There is no restriction from drawing from discard and can be done at any point during the round on the draw step of your turn. 


Melds are the way to play out cards from your hand to score points. Melds can be one of two things, sets or runs. 

Sets are threes or aces in groups of 3 or 4 of different suits. 

Runs are a series of cards in order of rank in the same suit. A valid example of a run would be Jack, 10 and 9 of diamonds.

All melds are placed in front of the player playing them for scoring later. 

Wild Cards

In every round, Jokers and 2s are wild cards. These wild cards can be played in place of a card in most circumstances. Say in the above scenario you are missing the 10 of diamonds, a wild card could be played in place of it to complete the meld.

In sets, only Jokers can be used as wild cards, and only one can be played in a set. In runs, only one Joker and one 2 can be played in a single run. 

Jokers, in either case, can be reclaimed by playing a valid card to a player’s own or partner’s run or set. Twos cannot be removed but can be moved by playing the valid card needed to complete a run. In the case of a complete run, the two would remain to make a run of thirteen instead of twelve. 

Playing on Melds

You may also play cards to your melds or your partner’s melds. To do this, you must play the card onto the appropriate meld. Valid cards can be added to runs or sets as long as they remain valid.  

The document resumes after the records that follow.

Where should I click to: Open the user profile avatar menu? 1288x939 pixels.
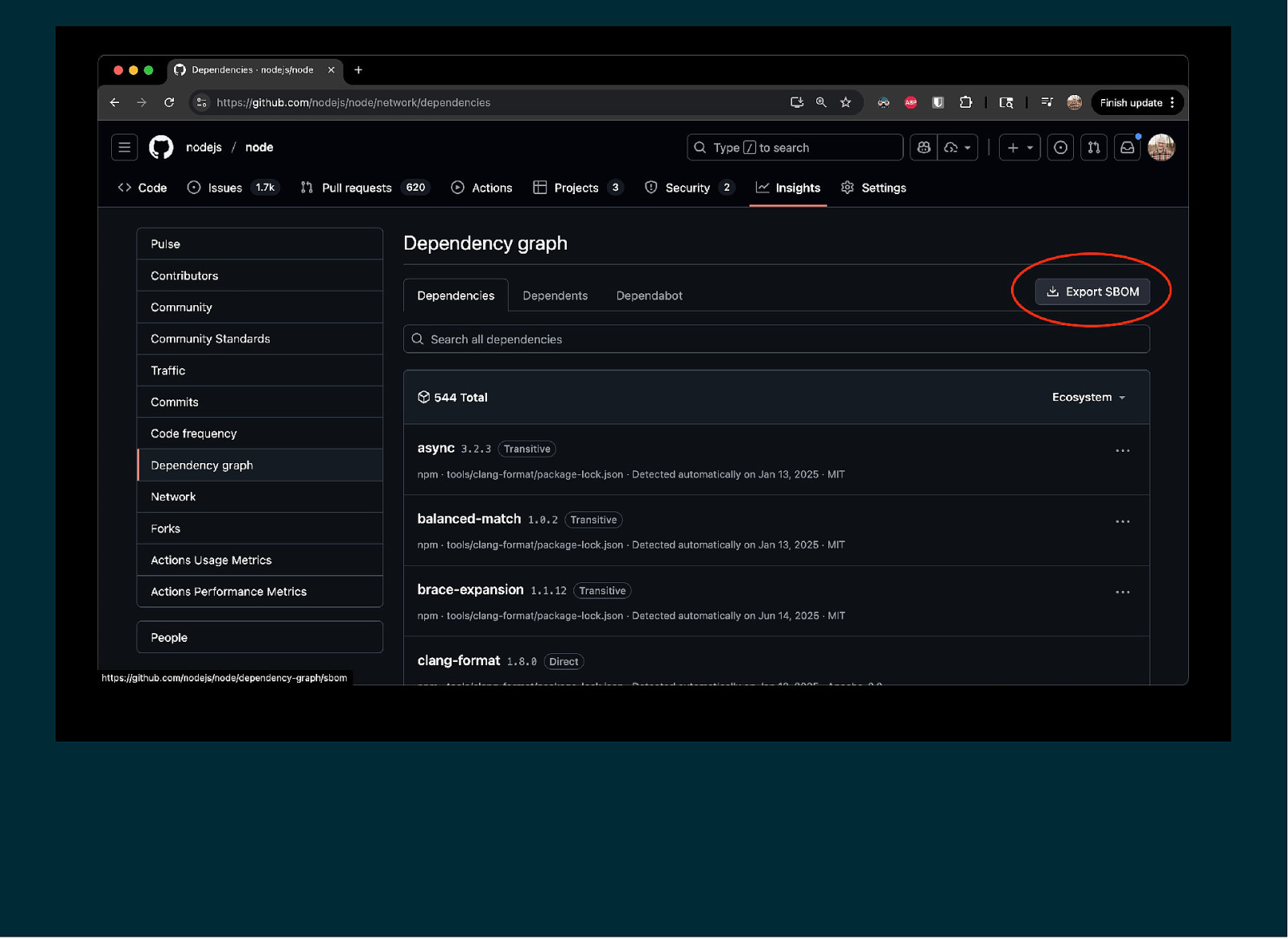pos(1161,147)
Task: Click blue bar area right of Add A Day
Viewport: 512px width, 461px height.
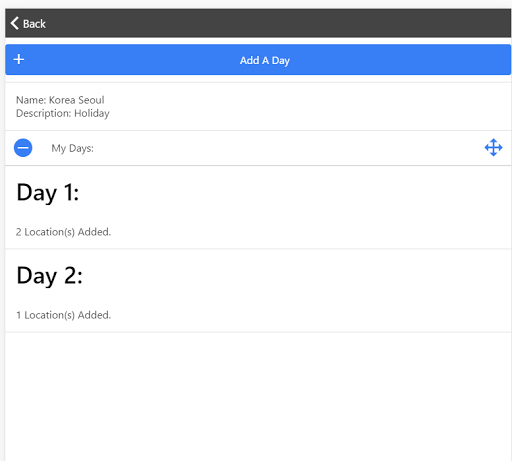Action: 400,60
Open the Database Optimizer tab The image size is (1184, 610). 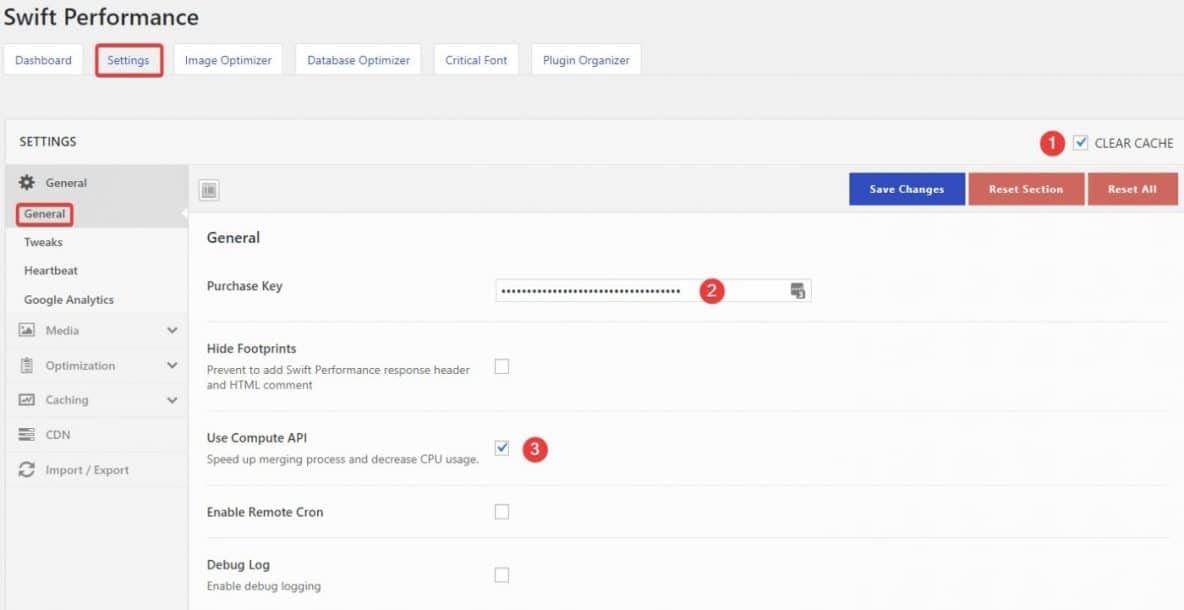tap(358, 60)
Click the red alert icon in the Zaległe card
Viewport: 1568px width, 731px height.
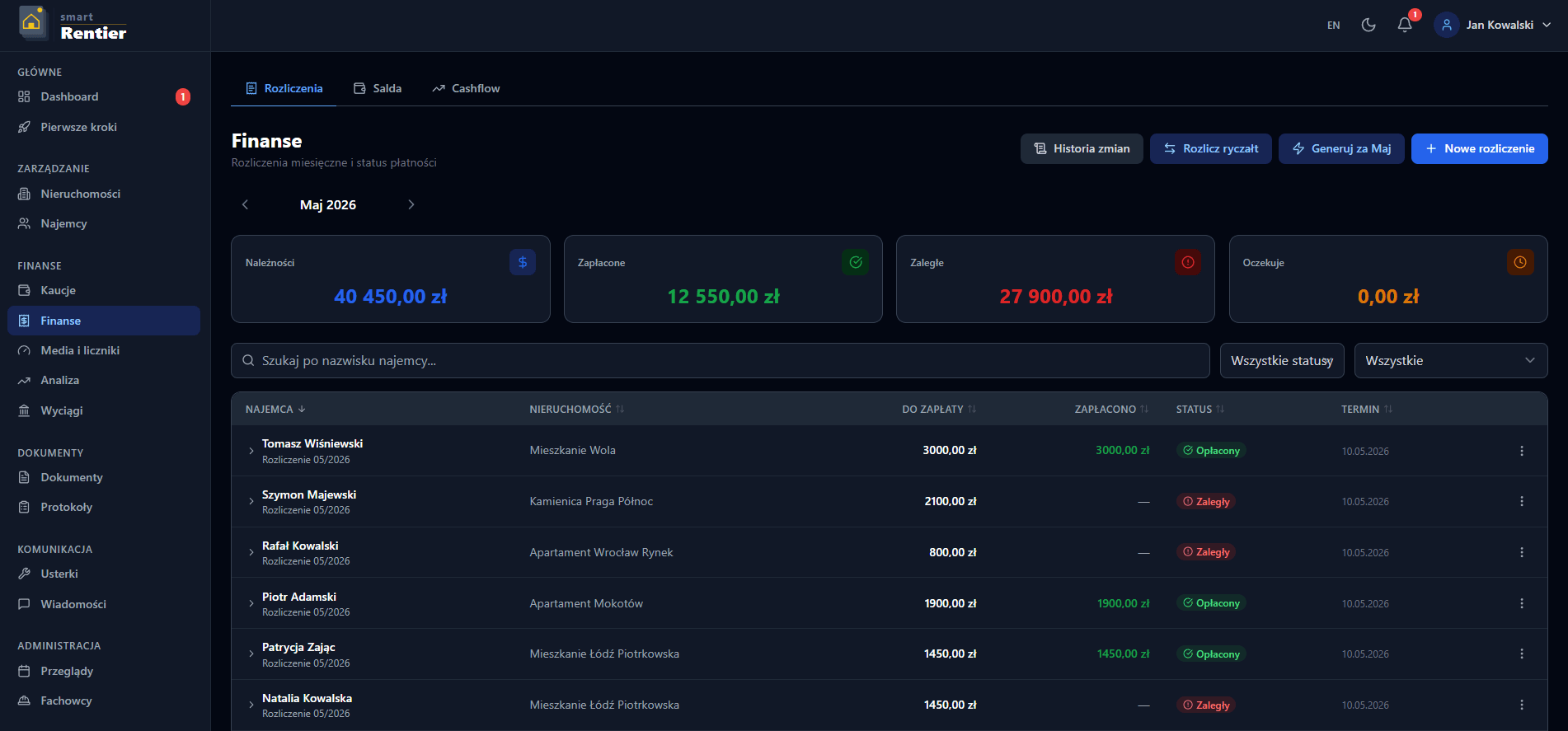[x=1188, y=262]
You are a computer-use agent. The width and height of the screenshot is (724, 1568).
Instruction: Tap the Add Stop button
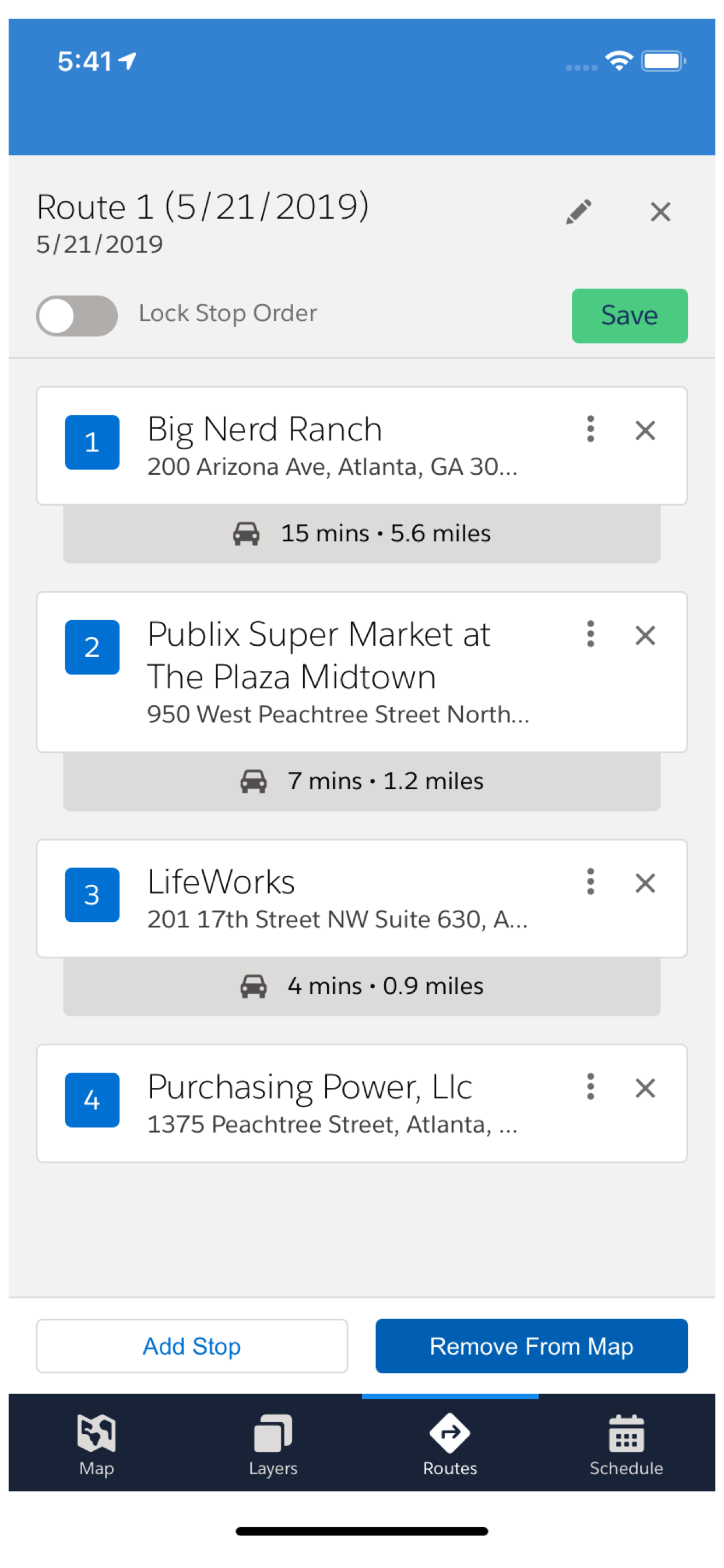click(192, 1346)
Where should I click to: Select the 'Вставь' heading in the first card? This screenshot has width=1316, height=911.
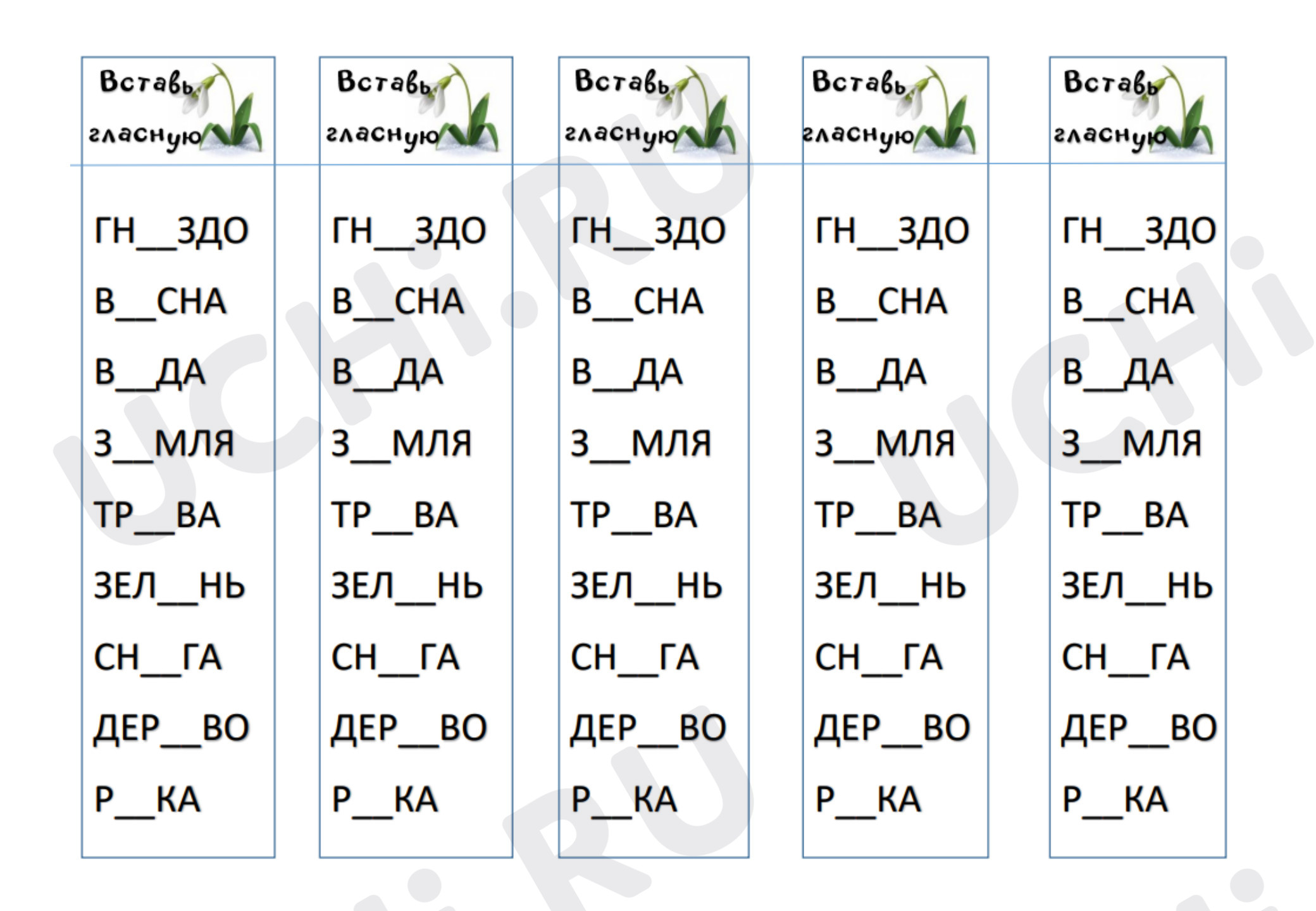[x=146, y=82]
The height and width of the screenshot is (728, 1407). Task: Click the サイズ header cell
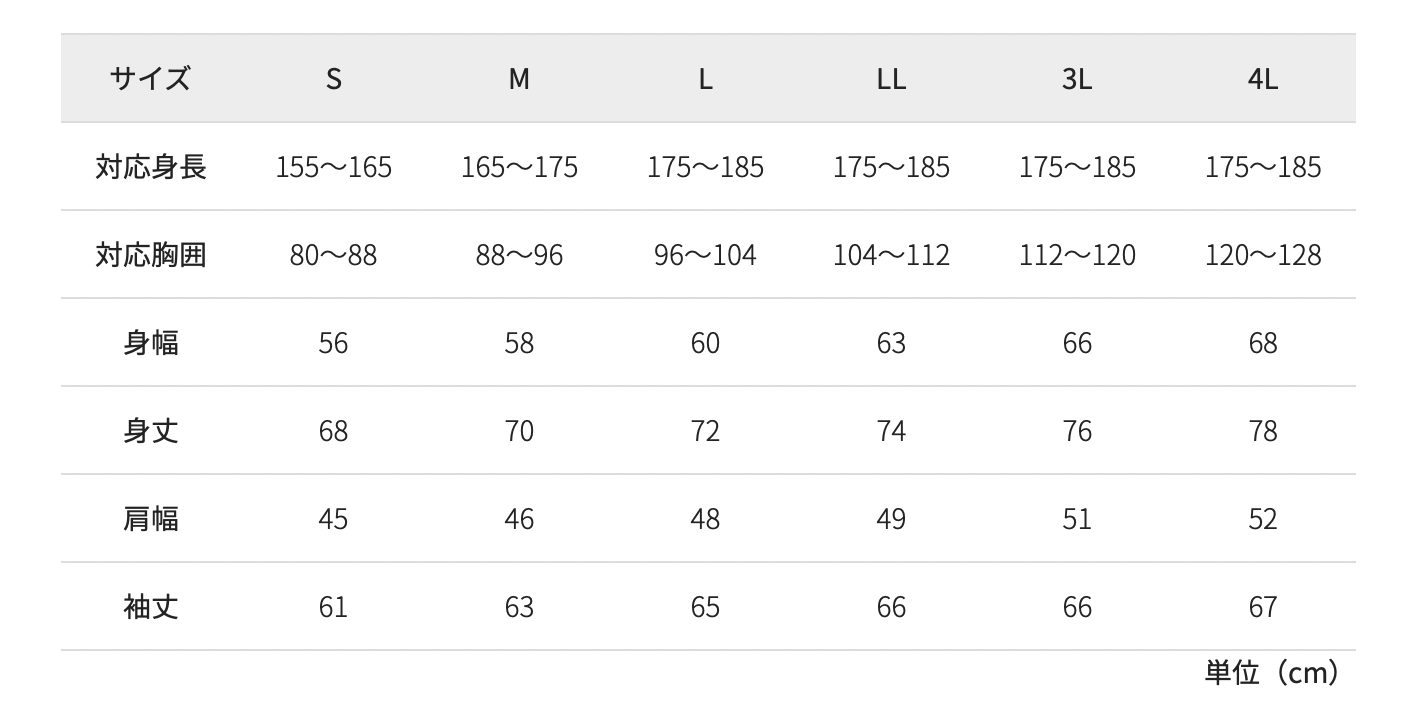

This cannot be done however, till you as a player, have played a meld in front of yourself. 

Discarding Cards

After cards have been played a player will end their turn by discarding one card to the discard pile. A stated above if a player draws only one card from the discard then this card cannot be discarded built there are no other restrictions on discarding cards. 


There are three ways for a round to end, either a player discards their last card (called going out), a player plays out the last card in their hand, therefore not having a card to discard, or the last card of the stockpile is drawn but at the end of that turn, all players still have at least one card in their hand.

If the last option occurs, then the round ends but no scores are given to any players. In the case of the other two options, the round ends and scoring can begin.


After the round is concluded players will score their melds. There are points attributed to cards for this purpose. 

Jokers are worth 4 points, twos are worth 2 points, Aces are worth 1 and a half points. 7s, 8s, 9s, 10s, Jacks, Queens, and Kings are worth 1 point, and 3s, 4s, 5s, and 6s are worth half a point.

All melded cards are added together and subtracted by cards remaining in a player’s hands. This can mean a player can score a negative amount of points. 

For going out, a player receives an additional 20 points. A player who has no melds does not score as above, instead, they receive a static negative 20 points.

Al player who manages to meld all the cards in their hand at one time without previously playing a meld, scores a static 40 points for the round.  This has an exception in partnership games where to score the 40 points all other players must not have played a meld yet. If they have, scores are found normally.

In individual games, a person’s score is kept separate from all other players, but in partnership games, partner scores are kept together and are scored differently. 

In partnership games, the round winner’s score is used to score, and the winner’s partner’s score is subtracted from the cumulative score of both losing opponents. 

For final scores in the positive, all halve points are rounded up, and for negatives, half points are ignored. 


The game ends when a player successfully reaches the predetermined score. If multiple players reach it during the same round the player with the higher total wins.